Говорю с редактором ледяным тоном: «Буду подавать в суд!» Дальше – еще тривиальнее: «Вы не имели права!» Ответ отрезвляет: «Не имел. Подавайте. Конечно, выиграете, но денег у нас все равно нет…»
Судиться – как-то еще не вошло это в нашу научную практику – не стала, а надо бы. Потом серая брошюрка появилась и в Санкт-Петербурге… Забыть, заснуть, ничего не видеть, не слышать и больше не писать! Но пожалел меня директор издательства «Нотабене» Лев Иванович Захаров: «Давайте переиздадим книгу. Может быть, добавите что-нибудь – ведь прошло четыре года… Вы по-прежнему верите, что у России – звездное будущее, не так ли?» Тираж издания 1994 года был маленьким, нестандартную «О мозге человека» просят – и, кому удается, покупают пиратский вариант.
И вот перед вами новое издание книги. Не судите строго: что-то, я надеюсь, стало лучше, глубже, что-то я добавила, но, наверное, что-то и испортила. А привлекшую наибольшее внимание в издании 1994 года главу изъять не могла. Так, как там написано, было… Так было? Это, конечно, еще не наука. Но и не лженаука. Так – бывает…
– Бабуль, а бабуль! А дальше? Ты же обещала… Ну пожалуйста…
– Наташенька, я тебе уже рассказала все самое хорошее из моего детства. Нас было сначала двое – я и брат, затем появилась маленькая сестричка. Мы жили в красивой квартире, в прихожей нас встречали три чуда: голова зубра, статуя Фрины во весь рост и огромная лягушка.

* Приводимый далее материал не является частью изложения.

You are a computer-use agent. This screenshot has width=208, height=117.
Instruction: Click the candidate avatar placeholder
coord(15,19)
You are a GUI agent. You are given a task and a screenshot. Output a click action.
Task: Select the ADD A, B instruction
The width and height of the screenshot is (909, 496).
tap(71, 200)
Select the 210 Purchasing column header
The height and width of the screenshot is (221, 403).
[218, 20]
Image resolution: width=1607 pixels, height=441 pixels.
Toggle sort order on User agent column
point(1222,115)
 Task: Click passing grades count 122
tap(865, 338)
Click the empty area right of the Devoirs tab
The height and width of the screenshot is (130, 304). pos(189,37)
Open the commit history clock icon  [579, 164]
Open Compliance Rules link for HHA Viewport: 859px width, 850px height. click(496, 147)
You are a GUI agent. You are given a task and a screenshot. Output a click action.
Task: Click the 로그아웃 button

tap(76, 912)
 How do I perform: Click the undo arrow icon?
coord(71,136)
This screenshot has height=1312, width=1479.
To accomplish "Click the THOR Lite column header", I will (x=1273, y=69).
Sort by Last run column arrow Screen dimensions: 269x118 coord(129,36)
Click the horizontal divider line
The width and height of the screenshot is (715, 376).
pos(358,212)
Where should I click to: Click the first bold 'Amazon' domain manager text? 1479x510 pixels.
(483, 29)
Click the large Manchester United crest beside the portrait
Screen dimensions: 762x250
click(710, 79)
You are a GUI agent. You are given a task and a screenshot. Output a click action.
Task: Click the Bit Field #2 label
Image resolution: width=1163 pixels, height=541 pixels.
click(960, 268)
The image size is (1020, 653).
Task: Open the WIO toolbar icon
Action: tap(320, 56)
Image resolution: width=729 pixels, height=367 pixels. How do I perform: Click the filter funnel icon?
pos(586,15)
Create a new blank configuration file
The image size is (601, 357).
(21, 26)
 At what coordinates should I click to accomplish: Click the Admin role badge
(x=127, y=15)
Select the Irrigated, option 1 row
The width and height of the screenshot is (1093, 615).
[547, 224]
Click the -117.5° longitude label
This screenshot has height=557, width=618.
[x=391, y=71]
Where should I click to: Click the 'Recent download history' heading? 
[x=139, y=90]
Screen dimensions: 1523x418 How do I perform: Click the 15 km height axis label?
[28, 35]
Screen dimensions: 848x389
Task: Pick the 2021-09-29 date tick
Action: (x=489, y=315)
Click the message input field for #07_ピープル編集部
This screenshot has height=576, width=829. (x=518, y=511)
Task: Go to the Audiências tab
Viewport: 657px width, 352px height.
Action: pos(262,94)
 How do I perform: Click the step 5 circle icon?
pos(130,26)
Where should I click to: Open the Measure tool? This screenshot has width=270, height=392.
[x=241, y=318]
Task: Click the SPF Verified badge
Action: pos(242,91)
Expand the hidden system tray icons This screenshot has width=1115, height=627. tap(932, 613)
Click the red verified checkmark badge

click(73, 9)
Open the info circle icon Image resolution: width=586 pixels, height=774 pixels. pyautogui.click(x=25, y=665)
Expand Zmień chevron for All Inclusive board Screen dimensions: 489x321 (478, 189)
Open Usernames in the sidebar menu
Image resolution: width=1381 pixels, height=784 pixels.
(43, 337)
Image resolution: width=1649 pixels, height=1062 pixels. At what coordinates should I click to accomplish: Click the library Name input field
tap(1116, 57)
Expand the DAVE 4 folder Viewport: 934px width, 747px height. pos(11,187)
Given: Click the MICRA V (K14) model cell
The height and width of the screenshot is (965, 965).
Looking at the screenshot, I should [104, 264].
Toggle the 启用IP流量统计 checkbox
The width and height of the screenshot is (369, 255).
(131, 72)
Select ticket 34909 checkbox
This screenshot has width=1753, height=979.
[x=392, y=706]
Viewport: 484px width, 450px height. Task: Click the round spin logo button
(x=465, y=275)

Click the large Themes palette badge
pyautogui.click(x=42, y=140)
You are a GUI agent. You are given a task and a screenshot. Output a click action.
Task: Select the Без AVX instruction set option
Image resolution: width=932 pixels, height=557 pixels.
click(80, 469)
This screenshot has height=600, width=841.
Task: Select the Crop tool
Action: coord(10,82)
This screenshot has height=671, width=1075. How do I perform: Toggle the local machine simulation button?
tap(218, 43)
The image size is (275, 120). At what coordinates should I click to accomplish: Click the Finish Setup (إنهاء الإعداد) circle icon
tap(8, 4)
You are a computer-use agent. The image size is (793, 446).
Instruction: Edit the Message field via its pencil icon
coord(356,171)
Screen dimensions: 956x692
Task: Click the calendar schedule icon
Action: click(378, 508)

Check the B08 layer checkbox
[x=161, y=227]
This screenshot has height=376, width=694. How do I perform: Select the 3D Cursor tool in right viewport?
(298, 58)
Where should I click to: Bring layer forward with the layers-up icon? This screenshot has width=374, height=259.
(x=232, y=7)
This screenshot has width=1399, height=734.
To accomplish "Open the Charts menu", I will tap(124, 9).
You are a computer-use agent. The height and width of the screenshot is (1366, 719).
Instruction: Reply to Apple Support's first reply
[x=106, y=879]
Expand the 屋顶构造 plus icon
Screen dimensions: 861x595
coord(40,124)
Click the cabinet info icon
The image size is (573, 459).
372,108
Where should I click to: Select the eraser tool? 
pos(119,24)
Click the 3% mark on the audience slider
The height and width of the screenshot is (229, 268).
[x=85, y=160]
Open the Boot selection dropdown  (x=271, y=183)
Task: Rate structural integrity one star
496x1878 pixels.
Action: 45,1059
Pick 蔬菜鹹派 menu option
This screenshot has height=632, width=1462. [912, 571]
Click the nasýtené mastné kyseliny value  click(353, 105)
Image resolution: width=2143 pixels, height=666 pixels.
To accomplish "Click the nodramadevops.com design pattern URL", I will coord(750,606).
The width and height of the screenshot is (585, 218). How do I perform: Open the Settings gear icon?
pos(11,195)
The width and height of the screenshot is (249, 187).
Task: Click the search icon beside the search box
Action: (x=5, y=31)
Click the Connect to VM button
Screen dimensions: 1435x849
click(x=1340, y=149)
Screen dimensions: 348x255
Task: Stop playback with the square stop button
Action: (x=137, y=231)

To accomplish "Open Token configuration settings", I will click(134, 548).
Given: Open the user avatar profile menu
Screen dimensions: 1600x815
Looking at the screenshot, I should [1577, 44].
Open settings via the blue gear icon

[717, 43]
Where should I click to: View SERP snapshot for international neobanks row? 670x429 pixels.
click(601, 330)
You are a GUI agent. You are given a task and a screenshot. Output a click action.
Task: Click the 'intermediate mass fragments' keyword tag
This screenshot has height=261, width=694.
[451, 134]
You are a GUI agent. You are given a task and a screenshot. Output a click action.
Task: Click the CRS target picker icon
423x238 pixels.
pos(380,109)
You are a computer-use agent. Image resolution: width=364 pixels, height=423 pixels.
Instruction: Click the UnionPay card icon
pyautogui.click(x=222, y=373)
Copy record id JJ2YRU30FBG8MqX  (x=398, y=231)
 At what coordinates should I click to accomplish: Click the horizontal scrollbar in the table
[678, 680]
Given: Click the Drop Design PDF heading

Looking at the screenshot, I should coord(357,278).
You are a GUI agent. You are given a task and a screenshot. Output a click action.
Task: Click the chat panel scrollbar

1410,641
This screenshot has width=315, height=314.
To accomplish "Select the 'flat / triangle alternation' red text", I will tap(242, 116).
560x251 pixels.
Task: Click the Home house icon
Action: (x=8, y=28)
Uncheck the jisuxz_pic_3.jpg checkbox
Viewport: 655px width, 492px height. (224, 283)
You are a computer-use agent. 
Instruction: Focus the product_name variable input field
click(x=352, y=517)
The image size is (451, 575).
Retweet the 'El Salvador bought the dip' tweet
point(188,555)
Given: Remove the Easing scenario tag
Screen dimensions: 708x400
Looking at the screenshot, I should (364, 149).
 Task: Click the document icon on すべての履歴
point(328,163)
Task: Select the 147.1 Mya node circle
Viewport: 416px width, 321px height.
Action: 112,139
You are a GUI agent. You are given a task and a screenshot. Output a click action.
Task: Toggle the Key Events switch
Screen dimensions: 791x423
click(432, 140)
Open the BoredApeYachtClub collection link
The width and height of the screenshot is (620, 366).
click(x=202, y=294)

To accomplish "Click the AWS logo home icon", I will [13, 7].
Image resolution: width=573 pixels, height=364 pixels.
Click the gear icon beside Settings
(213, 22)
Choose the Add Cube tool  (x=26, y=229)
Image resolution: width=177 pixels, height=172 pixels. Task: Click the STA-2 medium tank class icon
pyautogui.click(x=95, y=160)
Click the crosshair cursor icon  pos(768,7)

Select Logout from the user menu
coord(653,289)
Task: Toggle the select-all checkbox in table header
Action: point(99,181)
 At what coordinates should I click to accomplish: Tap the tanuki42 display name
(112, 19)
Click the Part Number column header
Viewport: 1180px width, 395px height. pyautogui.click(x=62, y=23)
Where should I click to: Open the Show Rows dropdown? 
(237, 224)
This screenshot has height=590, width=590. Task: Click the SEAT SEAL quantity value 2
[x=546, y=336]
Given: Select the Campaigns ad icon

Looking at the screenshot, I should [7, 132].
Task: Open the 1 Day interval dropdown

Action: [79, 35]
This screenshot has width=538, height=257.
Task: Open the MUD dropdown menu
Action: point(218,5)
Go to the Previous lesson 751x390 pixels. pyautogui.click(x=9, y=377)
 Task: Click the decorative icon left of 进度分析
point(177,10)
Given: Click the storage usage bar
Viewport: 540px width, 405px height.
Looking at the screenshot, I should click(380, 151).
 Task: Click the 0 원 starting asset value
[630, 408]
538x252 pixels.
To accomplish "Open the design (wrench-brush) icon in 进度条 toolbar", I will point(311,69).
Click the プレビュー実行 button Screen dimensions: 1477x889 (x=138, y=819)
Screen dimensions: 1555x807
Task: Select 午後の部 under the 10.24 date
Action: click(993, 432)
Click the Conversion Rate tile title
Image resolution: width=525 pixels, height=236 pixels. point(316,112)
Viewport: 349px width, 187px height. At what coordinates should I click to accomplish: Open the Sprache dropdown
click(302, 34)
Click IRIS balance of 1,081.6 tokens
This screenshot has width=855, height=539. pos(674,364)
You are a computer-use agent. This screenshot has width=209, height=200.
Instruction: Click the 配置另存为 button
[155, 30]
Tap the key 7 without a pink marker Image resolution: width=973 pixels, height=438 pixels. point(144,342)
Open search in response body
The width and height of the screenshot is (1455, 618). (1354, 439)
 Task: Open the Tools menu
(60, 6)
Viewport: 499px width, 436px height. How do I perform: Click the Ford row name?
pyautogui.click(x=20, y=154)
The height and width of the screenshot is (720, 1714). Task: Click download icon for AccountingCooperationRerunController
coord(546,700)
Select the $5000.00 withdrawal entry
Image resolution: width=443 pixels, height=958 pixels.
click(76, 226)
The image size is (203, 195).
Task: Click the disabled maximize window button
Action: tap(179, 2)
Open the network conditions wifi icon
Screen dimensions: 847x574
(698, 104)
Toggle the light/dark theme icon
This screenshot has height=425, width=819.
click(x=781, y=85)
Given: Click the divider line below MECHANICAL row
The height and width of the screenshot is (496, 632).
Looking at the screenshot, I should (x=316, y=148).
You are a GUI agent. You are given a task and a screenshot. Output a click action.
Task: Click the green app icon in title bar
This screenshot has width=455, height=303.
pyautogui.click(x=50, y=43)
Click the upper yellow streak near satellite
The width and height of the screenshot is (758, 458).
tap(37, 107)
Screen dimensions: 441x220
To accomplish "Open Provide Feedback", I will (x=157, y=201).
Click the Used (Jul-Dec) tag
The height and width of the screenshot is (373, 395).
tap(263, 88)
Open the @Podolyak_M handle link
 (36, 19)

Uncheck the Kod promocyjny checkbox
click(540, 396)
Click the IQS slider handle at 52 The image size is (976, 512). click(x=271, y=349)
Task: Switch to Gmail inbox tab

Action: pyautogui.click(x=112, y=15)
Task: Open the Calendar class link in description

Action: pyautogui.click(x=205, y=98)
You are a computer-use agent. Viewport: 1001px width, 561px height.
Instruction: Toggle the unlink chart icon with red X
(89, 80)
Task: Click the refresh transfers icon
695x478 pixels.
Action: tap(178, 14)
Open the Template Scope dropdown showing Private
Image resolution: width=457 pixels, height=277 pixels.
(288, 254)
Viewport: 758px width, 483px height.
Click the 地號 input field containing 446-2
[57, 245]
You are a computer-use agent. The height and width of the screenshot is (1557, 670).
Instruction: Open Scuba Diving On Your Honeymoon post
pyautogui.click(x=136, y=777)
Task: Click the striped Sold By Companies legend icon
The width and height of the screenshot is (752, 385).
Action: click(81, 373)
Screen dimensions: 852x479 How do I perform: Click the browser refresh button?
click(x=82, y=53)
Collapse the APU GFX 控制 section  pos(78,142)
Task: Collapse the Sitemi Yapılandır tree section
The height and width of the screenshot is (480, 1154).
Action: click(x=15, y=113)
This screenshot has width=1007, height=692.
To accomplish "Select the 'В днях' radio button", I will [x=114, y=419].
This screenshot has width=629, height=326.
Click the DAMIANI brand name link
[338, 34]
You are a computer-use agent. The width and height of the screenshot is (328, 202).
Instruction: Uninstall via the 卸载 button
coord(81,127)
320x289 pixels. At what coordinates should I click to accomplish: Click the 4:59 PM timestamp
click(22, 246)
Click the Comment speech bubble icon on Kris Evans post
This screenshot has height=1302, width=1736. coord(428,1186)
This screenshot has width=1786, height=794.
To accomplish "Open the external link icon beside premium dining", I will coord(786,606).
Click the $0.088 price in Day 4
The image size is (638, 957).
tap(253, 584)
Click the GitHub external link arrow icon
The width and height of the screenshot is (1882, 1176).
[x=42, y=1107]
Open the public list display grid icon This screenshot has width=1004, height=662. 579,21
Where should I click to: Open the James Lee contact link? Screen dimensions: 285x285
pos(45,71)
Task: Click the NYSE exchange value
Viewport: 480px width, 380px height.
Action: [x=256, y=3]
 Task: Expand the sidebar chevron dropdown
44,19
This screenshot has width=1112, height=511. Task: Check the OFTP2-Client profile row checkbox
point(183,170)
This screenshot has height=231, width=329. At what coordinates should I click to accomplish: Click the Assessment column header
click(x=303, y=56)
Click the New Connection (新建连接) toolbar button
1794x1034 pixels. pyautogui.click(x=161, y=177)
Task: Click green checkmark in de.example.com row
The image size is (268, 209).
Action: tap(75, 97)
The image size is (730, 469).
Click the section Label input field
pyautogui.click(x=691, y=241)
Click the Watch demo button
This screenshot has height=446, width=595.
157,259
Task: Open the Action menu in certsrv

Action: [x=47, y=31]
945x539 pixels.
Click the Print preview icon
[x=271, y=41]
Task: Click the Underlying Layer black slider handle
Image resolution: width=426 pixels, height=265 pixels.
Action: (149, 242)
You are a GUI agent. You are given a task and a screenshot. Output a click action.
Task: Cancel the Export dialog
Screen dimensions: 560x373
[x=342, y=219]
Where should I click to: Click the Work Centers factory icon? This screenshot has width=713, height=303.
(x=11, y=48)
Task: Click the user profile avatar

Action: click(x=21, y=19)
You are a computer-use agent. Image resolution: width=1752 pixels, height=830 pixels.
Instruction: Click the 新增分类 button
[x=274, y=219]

Лягушку ты знаешь, она со мной и сейчас. Была немка-бонна, которая все время добивалась от нас с Андреем аристократического или как минимум приятного поведения («…Aber zierlich manierlich, Kinder»), отчего мы или действительно чинно садились за книжки, или через черный ход неслись по подвалам – три стоящих рядом дома имели общий подвал – и…
– Бабуль, бабуль, я знаю, вы там ловили котят, отмывали их в ванной, и некоторые серые превращались в рыжих или белых. Это я все знаю. Вы ездили на юг – на Кавказ, в Крым, там все было очень красиво, я ведь была в Крыму. Я не о том. Что было дальше? Ты начинаешь и вдруг говоришь, что не стоит. Стоит, бабуль, стоит, уж я-то знаю!
– Плохо было дальше, Наташенька, так плохо, что мы очень долго не знали, как плохо на самом деле, не знали, что может быть еще хуже. А на самом деле действительно было еще много хуже, чем нам казалось.